Боль была, и он проникся ею как самой жгучей своей возлюбленной, которой у него ещё не было. Очень тупое и раскалённое железо сдвинуло его кишки в сторону и пыталось расплавить кусок внутренностей под левым нижним ребром. Дышать можно было только поверхностно, а лучше вообще не дышать: больно. Он напирал животом на её лезвие. И любовался потрясающей красотой ее огромных глаз. Они становились всё больше и больше. Тёмная карамель, дикий мёд, жжёный угольный сахар были эти глаза.
Дана с трудом вырвалась, её шатнуло, она отступила назад. Лёха свесил башку и рассматривал рукоятку финки, торчащую из своего брюха. Белая футболка с красной надписью «форева лайф» медленно окрашивалась алым. Покряхтывая от дикой тяготы в животе, он кое-как долез до телефона, вызвал скорую и милицию. Рукоятку в животе берег – старался не касаться. Подмигнул сидящей на полу Дане: не ссы, подруга, прорвемся. И сполз спиной по белой двери детской комнаты, отдаваясь нежной, доброй, плотной как медвежья шерсть, черноте.

Если бог есть, то он существует в больнице.
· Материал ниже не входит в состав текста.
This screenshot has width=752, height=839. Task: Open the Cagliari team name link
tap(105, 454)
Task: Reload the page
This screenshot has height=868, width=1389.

Ибо это безмерный кайф: очнуться в заиндевелой палате, где даже воздух скрипит хлоркой, словно при минус тридцать. Добродушный ангел, рыхлый и уставший, монотонно излагает свою версию событий.

Оказывается, Дана в СИЗО. И она молчит. Ни на один вопрос не отвечает, - вот ведь, незадача. Даже фамилию с именем не произносит. И взгляд такой, знаете, в левый нижний угол. На днях она предстанет перед медицинской комиссией. Вполне возможно, Даночка невменяема. Да и как она может быть вменяема после всего этого кровавого побоища. Но если вменяема, то сидеть ей лет пять. А если нет, то и всю жизнь может в дурке провести. Но с другой стороны, в дурке все-таки полегче, чем в тюрьме и колонии. И в плане кормежки, и заботливый медперсонал и галоперидол еще местами применяется.

Леха чуть улыбнулся. Вокруг сияла реликтовой чистотой прозрачная белоснежная стынь.

- Вы следователь? – с преогромным усердием он выдавил три-четыре хрипа.

Ангел кивнул: да, следователь.

- Пе-ре-дай-те Да-не, хрип, хрип, - я её  оч.., хрип,  люб-лю. 

Дура ты Дана, - думал Лёха, наблюдая выходящего из палаты следака: белый его халат, небрежно накинутый на плечи был мят и пузырился, - просящему даётся. Причем, вдвойне.